29 November 2019 (Last Updated November 29th, 2019 11:01)

Researchers at the University of Toronto and Arizona State University have developed a direct gene-circuit-to-electrode interface for the conversion of biological information into an electronic signal.

Researchers develop direct gene-circuit-to-electrode interface
U of T members of the interdisciplinary team (from left to right): Peivand Sadat Mousavi, Jenise Chen, Shana Kelley and Keith Pardee Credit: Steve Southon

Researchers at the University of Toronto and Arizona State University have developed a direct gene-circuit-to-electrode interface for the conversion of biological information into an electronic signal.

The electrochemical platform combines cell-free synthetic biology with nanostructured electrodes.

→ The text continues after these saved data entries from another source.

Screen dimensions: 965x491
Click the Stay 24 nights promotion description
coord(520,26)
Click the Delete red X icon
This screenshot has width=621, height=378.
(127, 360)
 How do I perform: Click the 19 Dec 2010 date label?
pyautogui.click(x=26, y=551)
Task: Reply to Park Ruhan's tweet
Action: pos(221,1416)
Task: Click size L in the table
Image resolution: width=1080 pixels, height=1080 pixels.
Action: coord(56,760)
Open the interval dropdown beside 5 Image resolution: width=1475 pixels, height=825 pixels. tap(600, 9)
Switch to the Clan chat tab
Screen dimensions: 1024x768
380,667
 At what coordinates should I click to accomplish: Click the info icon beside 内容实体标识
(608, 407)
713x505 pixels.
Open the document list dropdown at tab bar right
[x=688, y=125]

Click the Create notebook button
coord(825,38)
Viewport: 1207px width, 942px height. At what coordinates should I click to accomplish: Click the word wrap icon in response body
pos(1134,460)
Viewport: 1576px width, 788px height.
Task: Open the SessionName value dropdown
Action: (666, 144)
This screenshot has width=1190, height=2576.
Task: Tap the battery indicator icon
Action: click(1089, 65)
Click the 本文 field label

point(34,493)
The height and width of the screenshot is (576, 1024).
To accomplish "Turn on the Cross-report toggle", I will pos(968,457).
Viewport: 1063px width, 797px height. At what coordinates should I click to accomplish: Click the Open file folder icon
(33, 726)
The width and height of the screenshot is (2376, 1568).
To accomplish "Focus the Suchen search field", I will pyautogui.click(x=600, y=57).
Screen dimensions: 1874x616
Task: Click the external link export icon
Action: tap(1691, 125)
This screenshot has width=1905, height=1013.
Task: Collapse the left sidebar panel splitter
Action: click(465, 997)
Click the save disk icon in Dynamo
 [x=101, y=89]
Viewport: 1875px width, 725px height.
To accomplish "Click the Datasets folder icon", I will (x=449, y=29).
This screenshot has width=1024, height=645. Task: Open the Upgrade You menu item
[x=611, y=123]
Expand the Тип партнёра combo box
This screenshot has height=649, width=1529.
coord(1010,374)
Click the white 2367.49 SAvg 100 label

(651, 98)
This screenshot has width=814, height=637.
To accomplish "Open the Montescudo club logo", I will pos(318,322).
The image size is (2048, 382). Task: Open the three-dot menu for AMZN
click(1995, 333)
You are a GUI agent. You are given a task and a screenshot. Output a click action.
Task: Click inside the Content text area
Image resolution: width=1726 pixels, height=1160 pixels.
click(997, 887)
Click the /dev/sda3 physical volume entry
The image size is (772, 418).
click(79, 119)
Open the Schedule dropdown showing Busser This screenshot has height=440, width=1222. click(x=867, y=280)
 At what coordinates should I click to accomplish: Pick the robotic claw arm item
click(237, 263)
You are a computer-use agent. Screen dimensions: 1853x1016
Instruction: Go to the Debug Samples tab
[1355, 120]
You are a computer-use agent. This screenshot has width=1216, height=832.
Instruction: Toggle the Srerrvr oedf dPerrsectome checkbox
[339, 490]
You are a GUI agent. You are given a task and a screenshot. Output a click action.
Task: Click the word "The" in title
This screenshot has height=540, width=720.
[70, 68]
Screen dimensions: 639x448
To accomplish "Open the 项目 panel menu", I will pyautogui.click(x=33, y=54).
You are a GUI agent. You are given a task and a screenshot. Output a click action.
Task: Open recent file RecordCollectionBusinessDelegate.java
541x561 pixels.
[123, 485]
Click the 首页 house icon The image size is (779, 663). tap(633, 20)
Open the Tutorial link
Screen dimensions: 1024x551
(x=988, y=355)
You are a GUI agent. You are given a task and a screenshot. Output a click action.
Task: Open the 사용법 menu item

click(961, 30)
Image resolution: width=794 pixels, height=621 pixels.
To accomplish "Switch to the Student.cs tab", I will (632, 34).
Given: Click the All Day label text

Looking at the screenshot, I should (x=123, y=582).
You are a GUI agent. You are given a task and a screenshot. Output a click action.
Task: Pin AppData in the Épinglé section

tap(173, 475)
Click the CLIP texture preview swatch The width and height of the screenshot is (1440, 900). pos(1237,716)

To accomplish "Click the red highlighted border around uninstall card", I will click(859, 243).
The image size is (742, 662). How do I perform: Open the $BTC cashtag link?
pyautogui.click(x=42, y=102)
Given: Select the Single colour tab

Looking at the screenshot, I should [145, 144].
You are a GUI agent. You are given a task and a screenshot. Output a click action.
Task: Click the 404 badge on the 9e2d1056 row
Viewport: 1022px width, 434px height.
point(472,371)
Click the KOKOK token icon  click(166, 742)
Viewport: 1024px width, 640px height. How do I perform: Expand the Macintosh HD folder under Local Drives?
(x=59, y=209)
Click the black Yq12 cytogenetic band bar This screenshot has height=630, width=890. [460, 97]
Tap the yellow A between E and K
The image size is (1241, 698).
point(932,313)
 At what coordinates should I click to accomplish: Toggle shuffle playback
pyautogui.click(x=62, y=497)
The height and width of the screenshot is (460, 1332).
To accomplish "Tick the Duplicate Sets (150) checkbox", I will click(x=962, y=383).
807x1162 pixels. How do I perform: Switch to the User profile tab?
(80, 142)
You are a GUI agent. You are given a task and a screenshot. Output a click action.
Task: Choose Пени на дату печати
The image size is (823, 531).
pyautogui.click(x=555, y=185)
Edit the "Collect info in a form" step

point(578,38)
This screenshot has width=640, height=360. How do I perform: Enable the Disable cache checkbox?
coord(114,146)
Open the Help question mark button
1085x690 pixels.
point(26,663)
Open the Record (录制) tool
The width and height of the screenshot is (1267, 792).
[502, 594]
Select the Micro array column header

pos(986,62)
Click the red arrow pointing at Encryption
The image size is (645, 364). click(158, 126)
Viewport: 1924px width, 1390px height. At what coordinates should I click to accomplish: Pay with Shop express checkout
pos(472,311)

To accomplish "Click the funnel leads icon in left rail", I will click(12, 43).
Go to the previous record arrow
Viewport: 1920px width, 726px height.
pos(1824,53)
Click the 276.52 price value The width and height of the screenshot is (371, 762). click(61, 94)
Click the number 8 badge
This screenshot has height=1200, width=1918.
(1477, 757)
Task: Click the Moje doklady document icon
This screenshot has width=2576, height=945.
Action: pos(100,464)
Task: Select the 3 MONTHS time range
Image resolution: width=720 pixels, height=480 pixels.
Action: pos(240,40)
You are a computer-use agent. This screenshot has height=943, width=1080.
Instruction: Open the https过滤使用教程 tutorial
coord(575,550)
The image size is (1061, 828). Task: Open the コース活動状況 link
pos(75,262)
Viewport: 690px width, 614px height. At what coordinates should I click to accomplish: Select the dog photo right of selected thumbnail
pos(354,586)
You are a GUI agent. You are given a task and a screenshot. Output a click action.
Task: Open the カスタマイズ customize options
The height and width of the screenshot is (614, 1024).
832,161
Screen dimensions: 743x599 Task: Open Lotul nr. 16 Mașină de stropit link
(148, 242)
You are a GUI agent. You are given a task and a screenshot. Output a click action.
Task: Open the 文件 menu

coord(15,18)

The interface combines the sensing capability of biological systems with the decision-making capabilities of electronic systems.

University of Toronto Leslie Dan Faculty of Pharmacy assistant professor Keith Pardee said: “This is the first example of a gene circuit being directly coupled to electrodes and is an exciting tool for the conversion of biological information into an electronic signal.”

The researchers developed a bio-hybrid system that uses non-optical reporter enzymes found within 16 microlitres of liquid, which combines with micro-patterned electrodes featured on a small chip of around 2.5cm in length.

Gene-circuit-based sensors monitor the presence of nucleic acid sequences within this small chip. When sequences are activated, they trigger the production of one of the reporter enzymes, which react with reporter DNA sequences to give an electrochemical response on the electrode sensor chip.

Pardee’s lab PhD candidate Peivand Sadat Mousavi said: “We created the interface by repurposing enzymes typically found in the bacterial immune system. The enzymes cut DNA like scissors and that’s how we ultimately get them to produce electrochemical signals.”

The team applied the approach to identify colistin antibiotic-resistance genes and found that it effectively detected four genes.

Furthermore, the technique was found to also effectively identify and report each gene either independently or in combination.

University of Toronto professor Shana Kelley said: “What makes this combined approach so powerful is that the underlying connectivity of the gene circuit sensor outputs can be re-programmed at will by simply modifying the code at the level of the software rather than at the level of the DNA, which is much more difficult and time-consuming.”

Natural Sciences and Engineering Research Council of Canada and the Canadian Institutes of Health Research supported the research.